Hyundai Motor Co. will turn its focus to luxury models, SUVs and electric vehicles (EVs) to achieve record-high earnings this year, the automaker noted in its quarterly earnings report.
The South Korean automaker reported operating profit for the three months through September at $1.07 billion, below the 2.7 trillion won average estimate from analysts tracked by Bloomberg.

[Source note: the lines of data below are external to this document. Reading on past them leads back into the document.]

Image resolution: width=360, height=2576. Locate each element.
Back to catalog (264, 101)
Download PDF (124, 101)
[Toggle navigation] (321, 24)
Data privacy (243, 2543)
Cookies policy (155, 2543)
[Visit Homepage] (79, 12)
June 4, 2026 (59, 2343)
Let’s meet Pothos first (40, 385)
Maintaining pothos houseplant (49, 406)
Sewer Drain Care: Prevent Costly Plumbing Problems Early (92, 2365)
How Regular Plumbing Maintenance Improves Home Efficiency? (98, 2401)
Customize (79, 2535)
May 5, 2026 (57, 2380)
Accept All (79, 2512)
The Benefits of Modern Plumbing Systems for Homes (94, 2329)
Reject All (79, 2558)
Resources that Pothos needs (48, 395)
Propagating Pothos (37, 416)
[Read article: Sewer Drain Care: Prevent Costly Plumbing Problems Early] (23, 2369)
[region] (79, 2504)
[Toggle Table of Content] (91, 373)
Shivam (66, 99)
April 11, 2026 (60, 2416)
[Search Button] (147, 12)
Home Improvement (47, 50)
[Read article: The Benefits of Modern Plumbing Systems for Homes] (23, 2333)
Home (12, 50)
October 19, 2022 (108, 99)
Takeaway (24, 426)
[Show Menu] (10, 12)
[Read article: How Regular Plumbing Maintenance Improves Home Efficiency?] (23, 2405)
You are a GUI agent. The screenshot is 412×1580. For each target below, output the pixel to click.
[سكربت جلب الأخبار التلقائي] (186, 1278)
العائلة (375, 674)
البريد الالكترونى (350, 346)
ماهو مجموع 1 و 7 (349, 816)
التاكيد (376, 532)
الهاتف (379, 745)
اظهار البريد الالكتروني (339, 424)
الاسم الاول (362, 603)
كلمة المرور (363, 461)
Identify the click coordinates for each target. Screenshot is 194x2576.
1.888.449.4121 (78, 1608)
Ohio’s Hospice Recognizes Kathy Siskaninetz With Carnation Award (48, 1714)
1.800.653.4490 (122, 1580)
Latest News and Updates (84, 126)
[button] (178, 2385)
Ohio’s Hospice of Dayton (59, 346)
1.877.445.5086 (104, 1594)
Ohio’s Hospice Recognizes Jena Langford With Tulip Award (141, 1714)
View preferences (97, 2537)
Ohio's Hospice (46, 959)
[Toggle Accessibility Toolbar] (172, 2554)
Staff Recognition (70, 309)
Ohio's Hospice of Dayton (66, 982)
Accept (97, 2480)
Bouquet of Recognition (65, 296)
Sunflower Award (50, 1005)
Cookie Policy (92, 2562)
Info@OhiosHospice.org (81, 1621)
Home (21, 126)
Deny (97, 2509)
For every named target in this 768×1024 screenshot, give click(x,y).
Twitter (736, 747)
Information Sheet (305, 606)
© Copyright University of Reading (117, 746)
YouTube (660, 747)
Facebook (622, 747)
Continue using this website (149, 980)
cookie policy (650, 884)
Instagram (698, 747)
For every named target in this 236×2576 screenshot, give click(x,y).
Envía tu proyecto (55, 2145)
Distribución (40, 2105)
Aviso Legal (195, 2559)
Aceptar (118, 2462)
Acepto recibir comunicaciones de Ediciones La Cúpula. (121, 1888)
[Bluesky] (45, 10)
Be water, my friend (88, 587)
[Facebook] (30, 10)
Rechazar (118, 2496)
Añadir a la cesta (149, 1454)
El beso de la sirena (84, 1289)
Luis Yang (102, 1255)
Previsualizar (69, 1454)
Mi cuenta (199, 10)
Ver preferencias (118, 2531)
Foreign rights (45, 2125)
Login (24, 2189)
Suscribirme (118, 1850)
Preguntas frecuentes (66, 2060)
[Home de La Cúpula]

Sales rose 31% from 2021 to 37.7 trillion won, up slightly from the 35.3 trillion won forecast.
Hyundai’s shares fell 3.3% to 3.8% with the news and are on track for their lowest close in more than two years.
Hyundai has trimmed the 2022 sales target to 4.01 million vehicles from 4.32 million, and also lowered its planned investment for the year to 8.9 trillion won from 9.2 trillion won.
Hyundai told investors it will focus on sales recovery through a plan that will “enhance its product mix with SUVs and luxury models.”
Hyundai’s third-quarter operating profit fell 3.4% from 2021, while net income dropped 5.1%. But, excluding provisions, operating profit topped 2.9 trillion won, the company reported.
Hyundai and affiliate Kia Corp. reported they would book a combined 2.9 trillion won as provisions in third-quarter earnings due to costs related to Theta engines. The automakers reported higher numbers of owners than expected demanded replacement engines during the pandemic versus buying new cars, which drove up warranty costs.
Hyundai is down about 22% overall this year.
EV sales remain a bright spot for the company, which reported EV sales rose more than 27% to about 52,000 units, accounting for 5.1% of overall sales volume, in the third quarter.
The automaker raised its EV sales target for 2023 by 40% to around 300,000 units, with the Ioniq 6 expected to comprise 20% of 2023 sales.
Hyundai also reported plans to invest in a joint venture to make batteries in the U.S.